**Saved entries:**
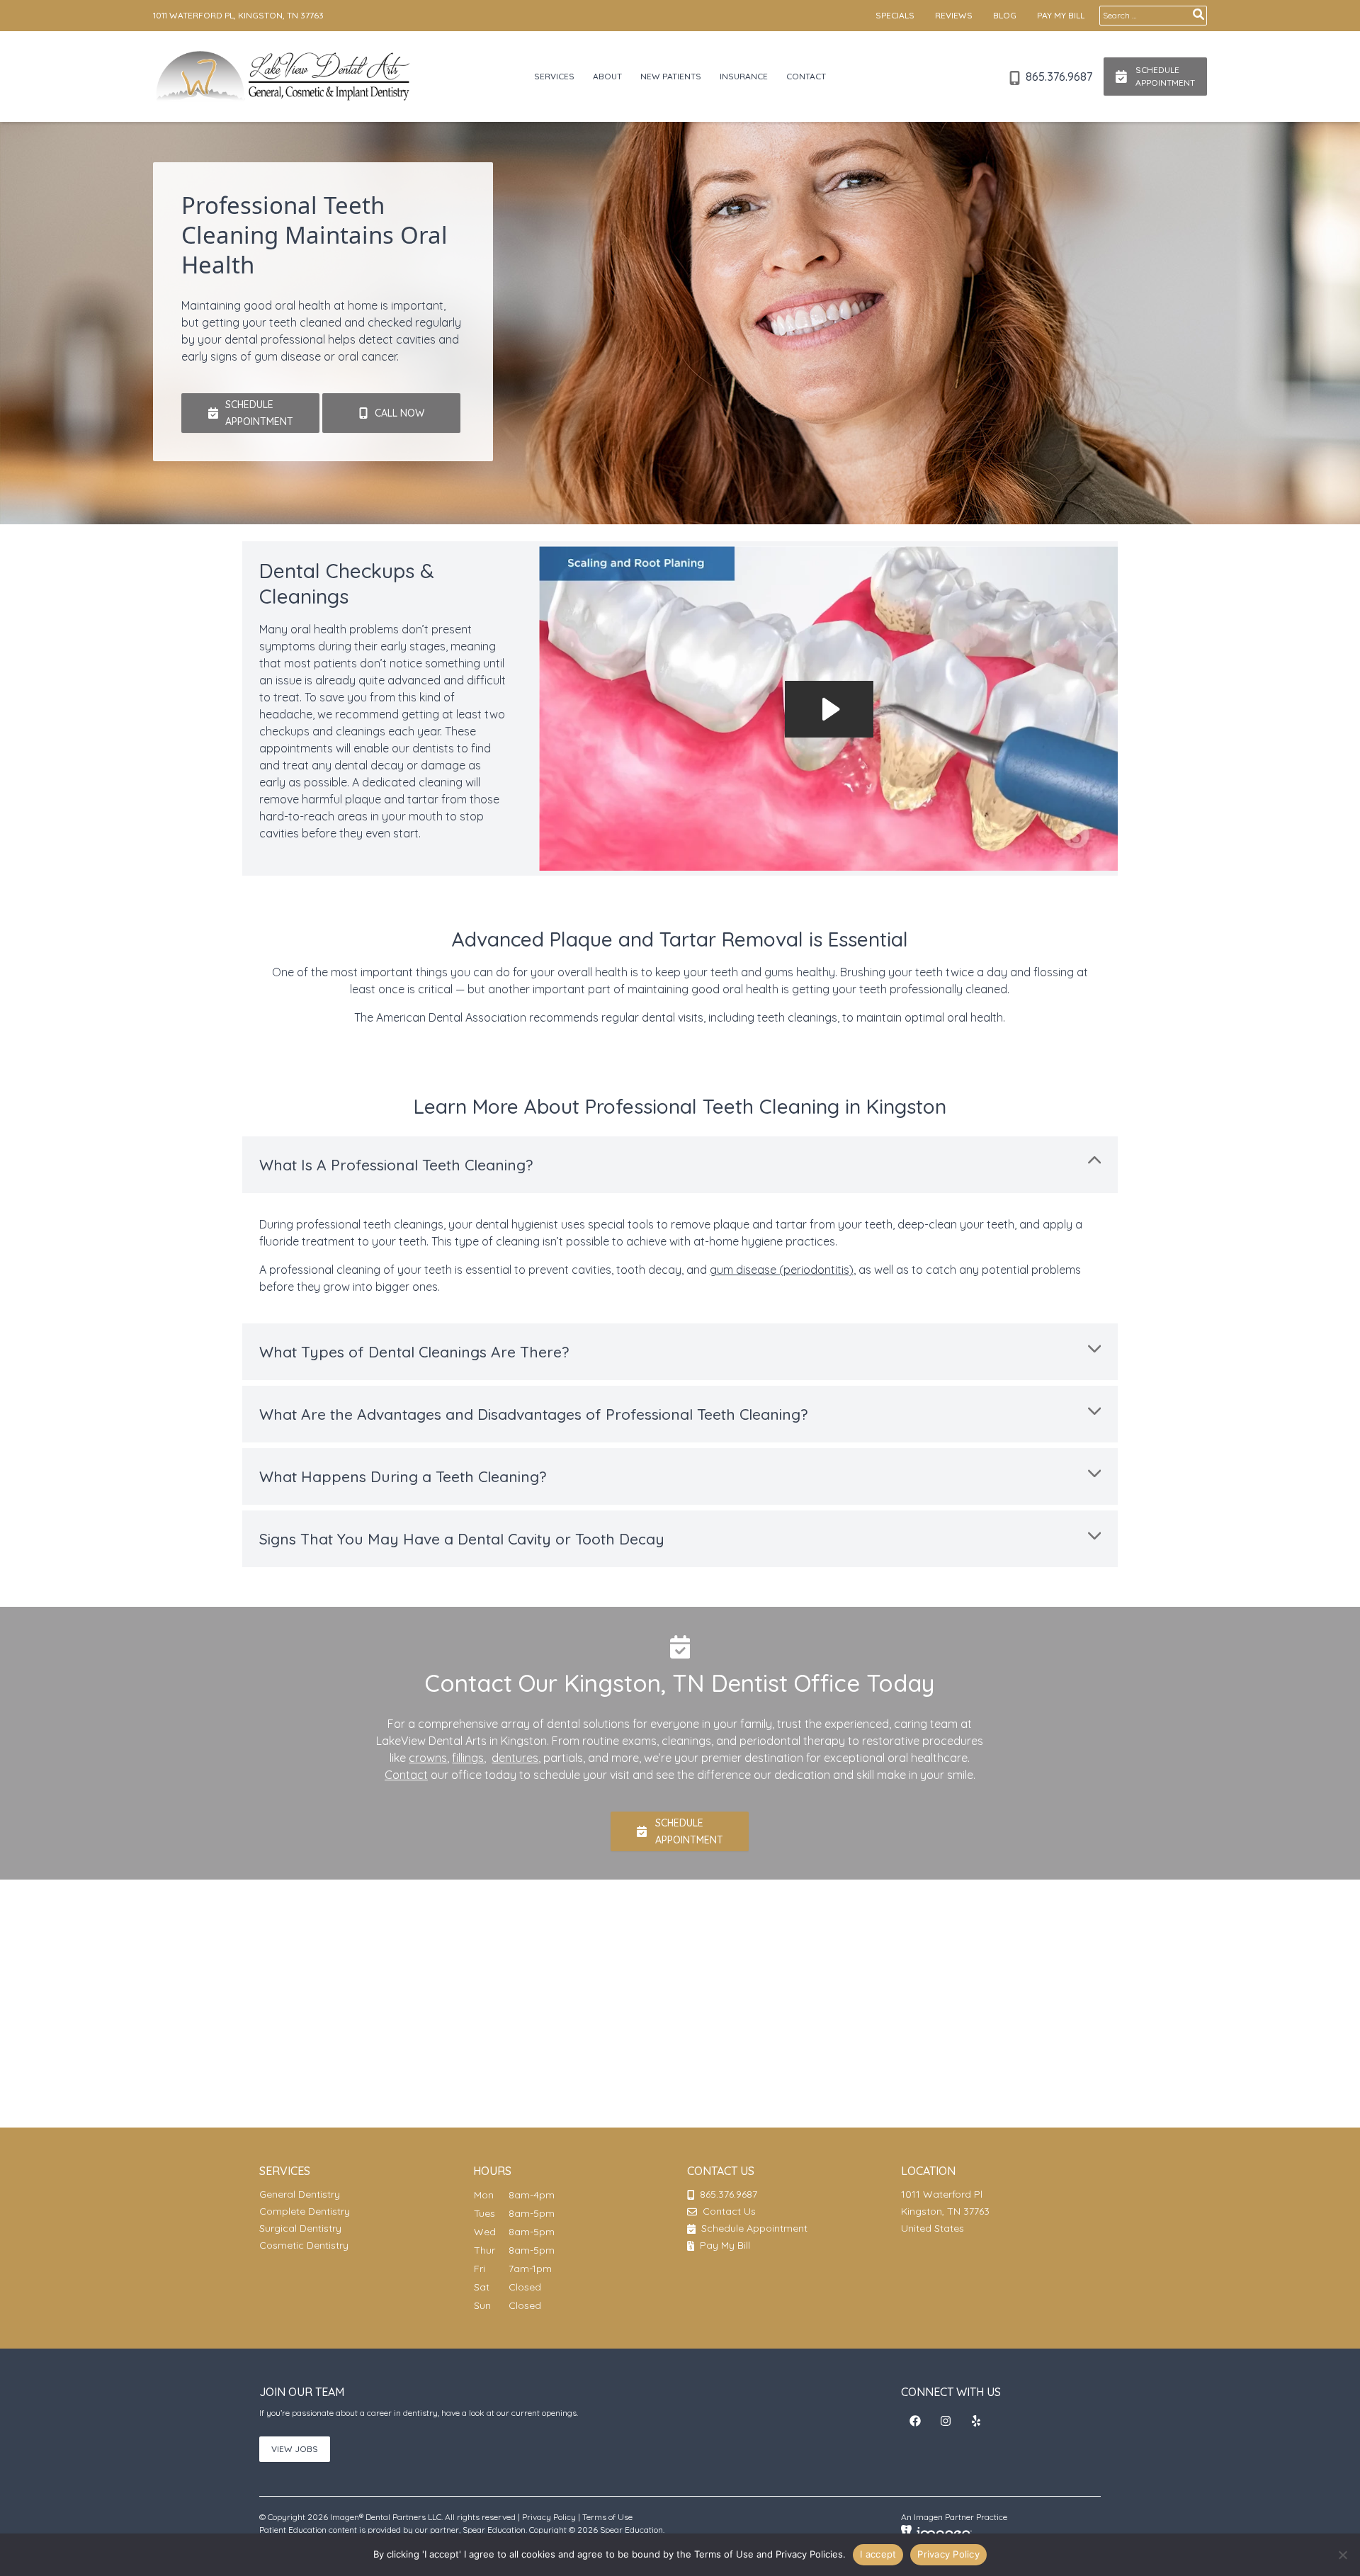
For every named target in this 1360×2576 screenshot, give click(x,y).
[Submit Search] (1198, 14)
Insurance (744, 76)
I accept (878, 2554)
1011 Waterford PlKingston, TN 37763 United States (945, 2211)
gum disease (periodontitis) (782, 1269)
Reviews (954, 15)
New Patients (670, 76)
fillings (468, 1758)
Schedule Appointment (753, 2228)
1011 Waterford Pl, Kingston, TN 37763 (238, 15)
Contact (806, 76)
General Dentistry (299, 2194)
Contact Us (729, 2211)
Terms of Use (607, 2517)
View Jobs (294, 2449)
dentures (515, 1758)
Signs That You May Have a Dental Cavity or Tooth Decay (461, 1539)
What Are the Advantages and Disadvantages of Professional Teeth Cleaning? (533, 1414)
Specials (895, 15)
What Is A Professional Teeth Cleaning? (396, 1165)
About (607, 76)
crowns (428, 1758)
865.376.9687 (1057, 76)
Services (554, 76)
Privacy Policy (549, 2517)
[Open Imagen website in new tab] (936, 2532)
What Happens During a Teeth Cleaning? (402, 1476)
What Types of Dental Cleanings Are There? (414, 1352)
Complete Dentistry (304, 2211)
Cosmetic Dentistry (303, 2245)
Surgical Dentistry (300, 2228)
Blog (1004, 15)
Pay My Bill (1060, 15)
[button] (250, 413)
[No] (1342, 2555)
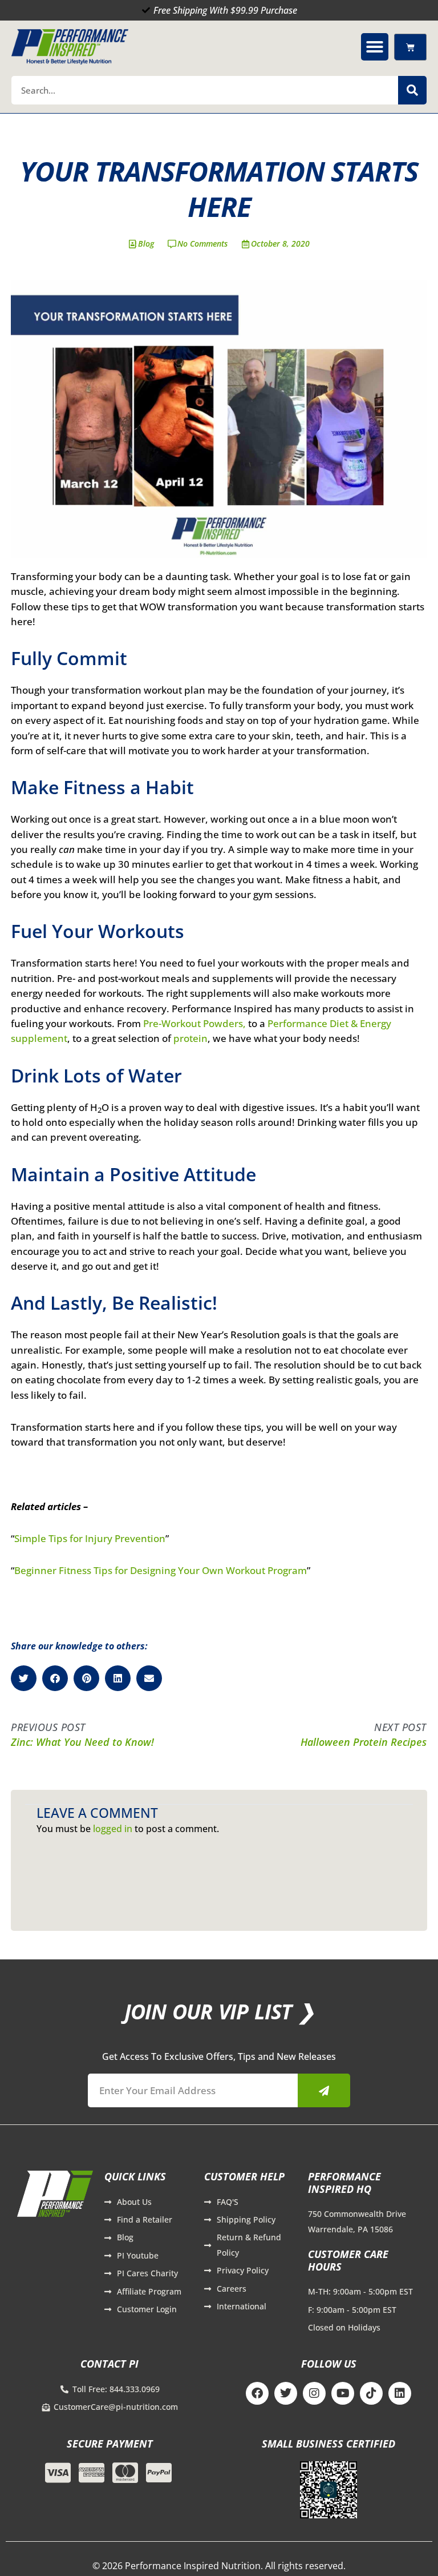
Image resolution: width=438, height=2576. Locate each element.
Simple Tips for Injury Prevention (89, 1538)
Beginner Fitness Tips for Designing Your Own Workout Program (160, 1570)
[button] (374, 47)
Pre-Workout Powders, (194, 1023)
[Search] (412, 90)
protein (190, 1038)
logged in (112, 1828)
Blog (146, 243)
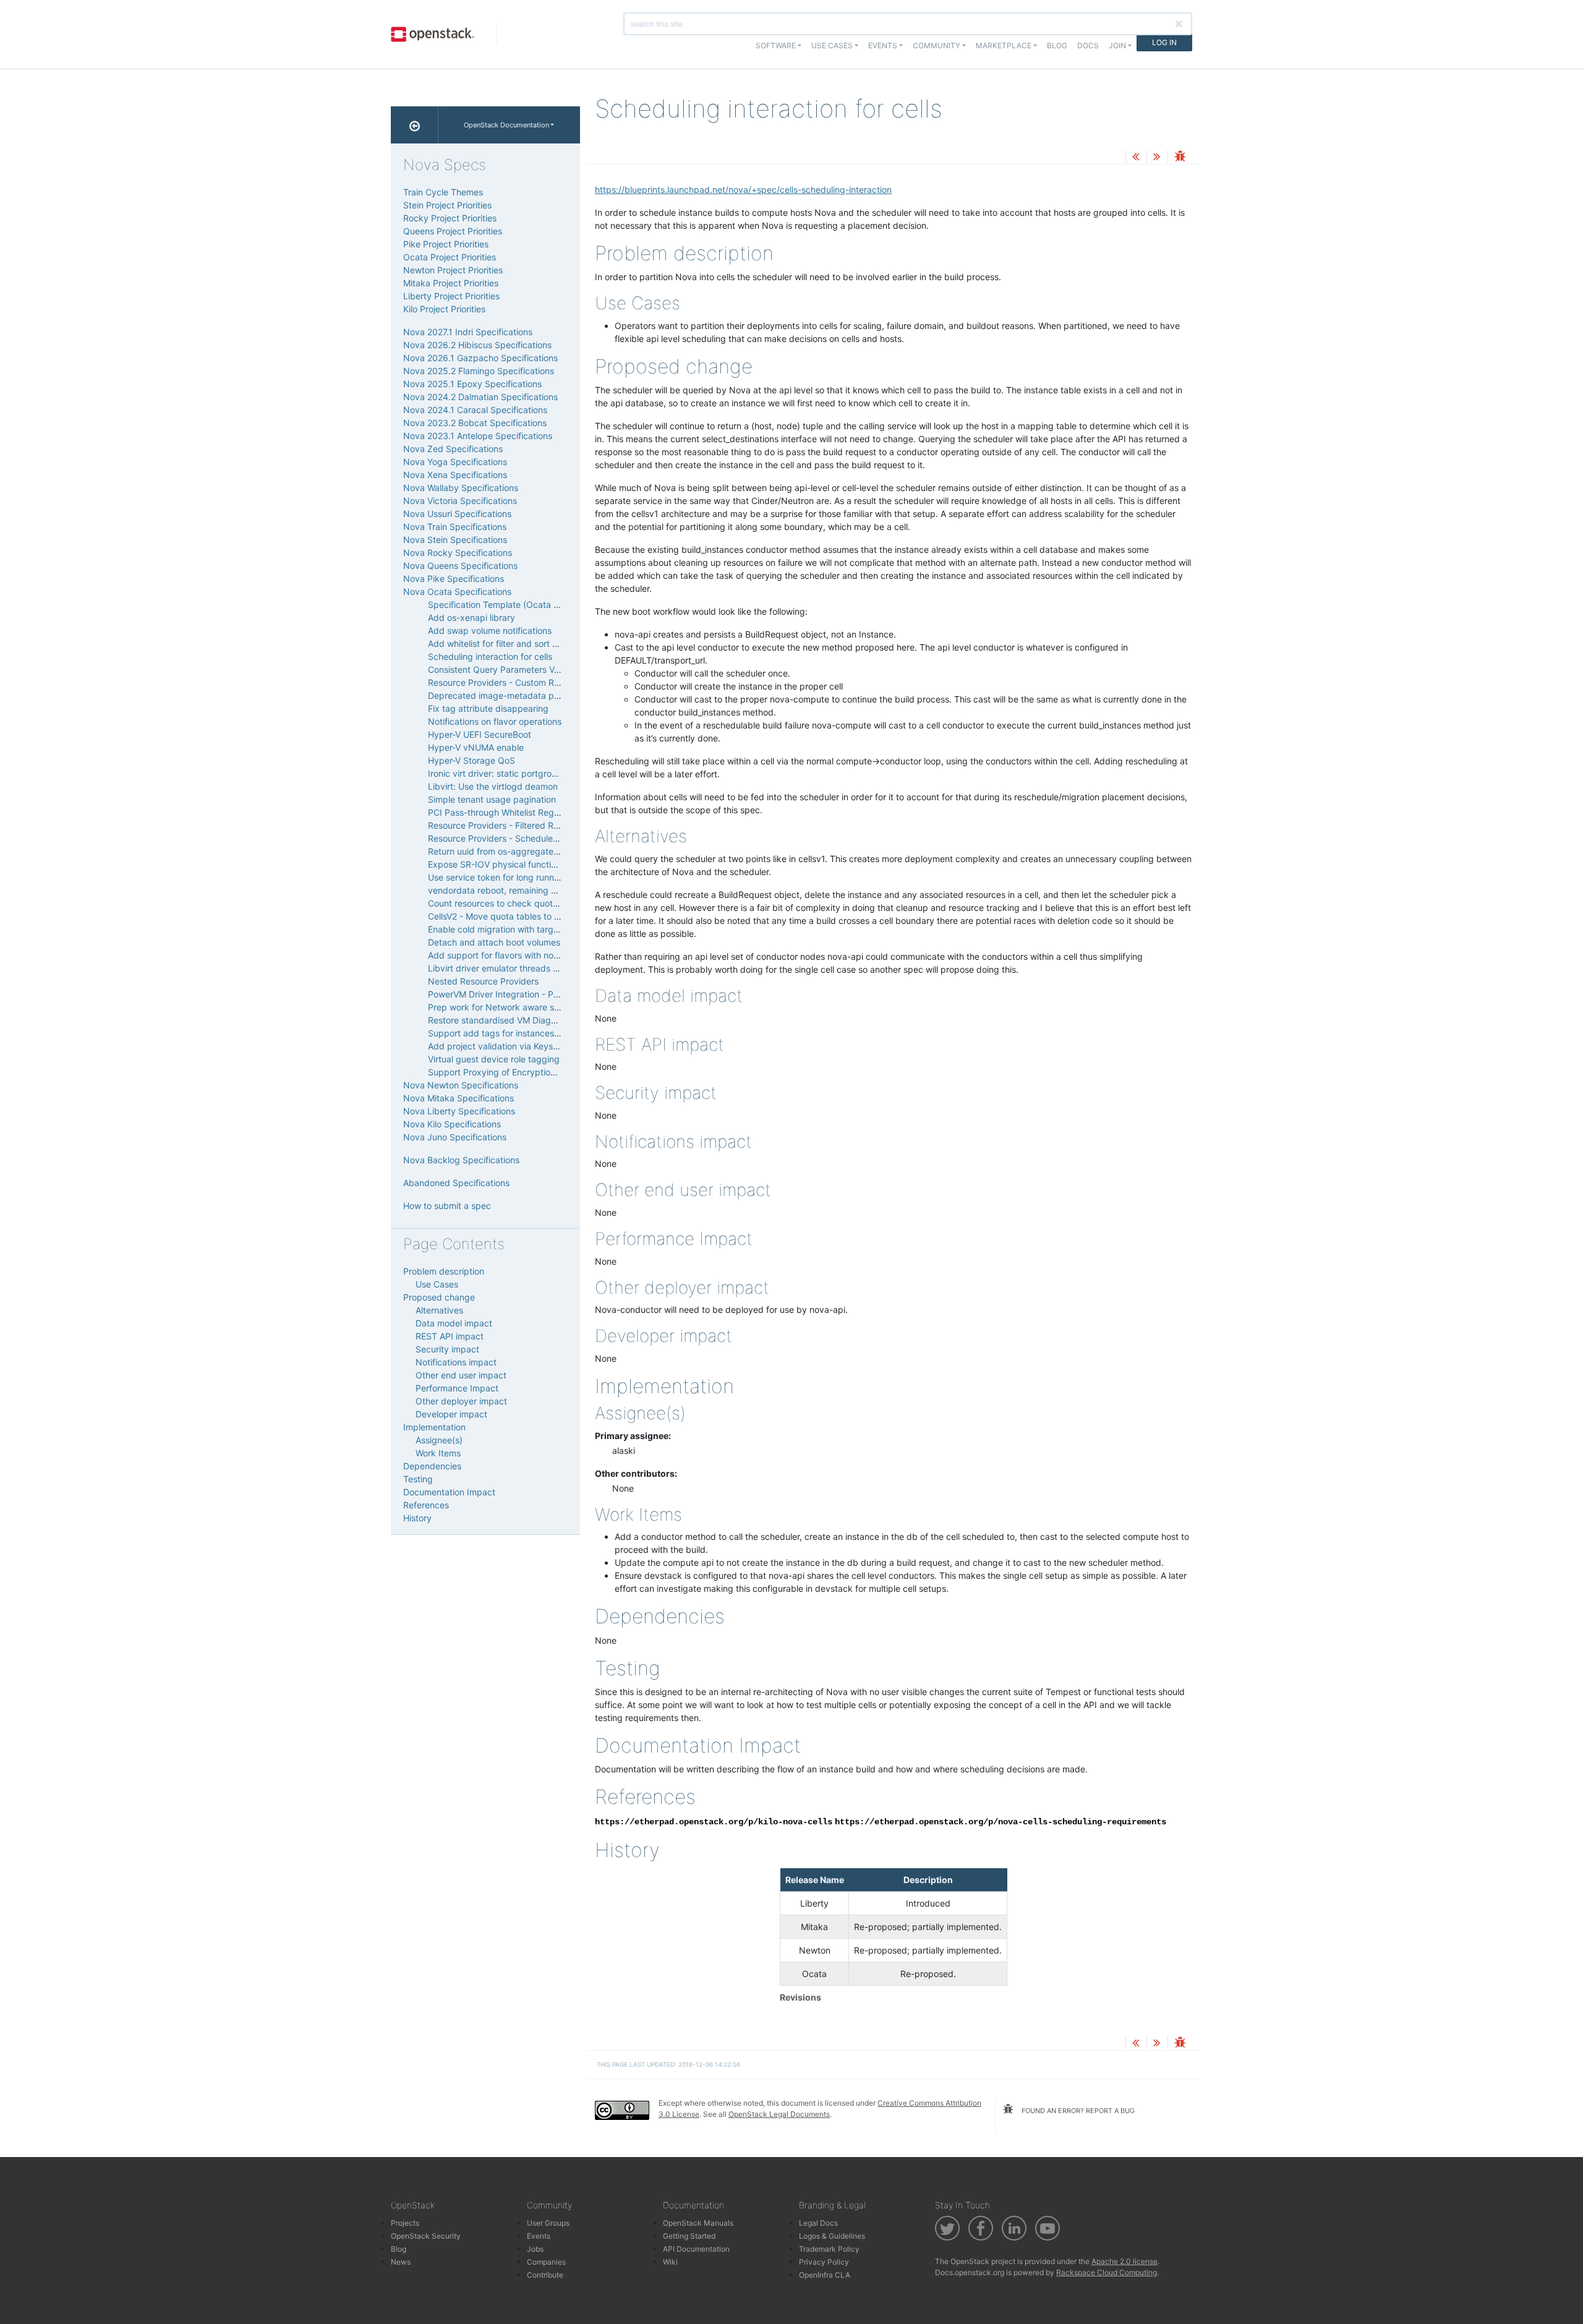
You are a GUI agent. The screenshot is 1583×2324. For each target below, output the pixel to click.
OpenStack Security (426, 2236)
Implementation (434, 1427)
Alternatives (439, 1310)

**Exercise requirements:** Leave out the pictures and give the rest of the records again exactly.

**The answer:**
For every named target in this 1360×2576 screenshot, give click(x,y).
[Submit Search] (1198, 14)
Insurance (744, 76)
I accept (878, 2554)
1011 Waterford PlKingston, TN 37763 United States (945, 2211)
gum disease (periodontitis) (782, 1269)
Reviews (954, 15)
New Patients (670, 76)
fillings (468, 1758)
Schedule Appointment (753, 2228)
1011 Waterford Pl, Kingston, TN 37763 (238, 15)
Contact (806, 76)
General Dentistry (299, 2194)
Contact Us (729, 2211)
Terms of Use (607, 2517)
View Jobs (294, 2449)
dentures (515, 1758)
Signs That You May Have a Dental Cavity or Tooth Decay (461, 1539)
What Are the Advantages and Disadvantages of Professional Teeth Cleaning? (533, 1414)
Specials (895, 15)
What Is A Professional Teeth Cleaning? (396, 1165)
About (607, 76)
crowns (428, 1758)
865.376.9687 (1057, 76)
Services (554, 76)
Privacy Policy (549, 2517)
[Open Imagen website in new tab] (936, 2532)
What Happens During a Teeth Cleaning? (402, 1476)
What Types of Dental Cleanings Are There? (414, 1352)
Complete Dentistry (304, 2211)
Cosmetic Dentistry (303, 2245)
Surgical Dentistry (300, 2228)
Blog (1004, 15)
Pay My Bill (1060, 15)
[button] (250, 413)
[No] (1342, 2555)
Image resolution: width=438, height=2576. Locate each element.
Simple Tips for Injury Prevention (89, 1538)
Beginner Fitness Tips for Designing Your Own Workout Program (160, 1570)
[button] (374, 47)
Pre-Workout Powders, (194, 1023)
[Search] (412, 90)
protein (190, 1038)
logged in (112, 1828)
Blog (146, 243)
You are a GUI agent. The screenshot is 1583×2324. For each target below, output the pixel to click.
OpenStack Security (426, 2236)
Implementation (434, 1427)
Alternatives (439, 1310)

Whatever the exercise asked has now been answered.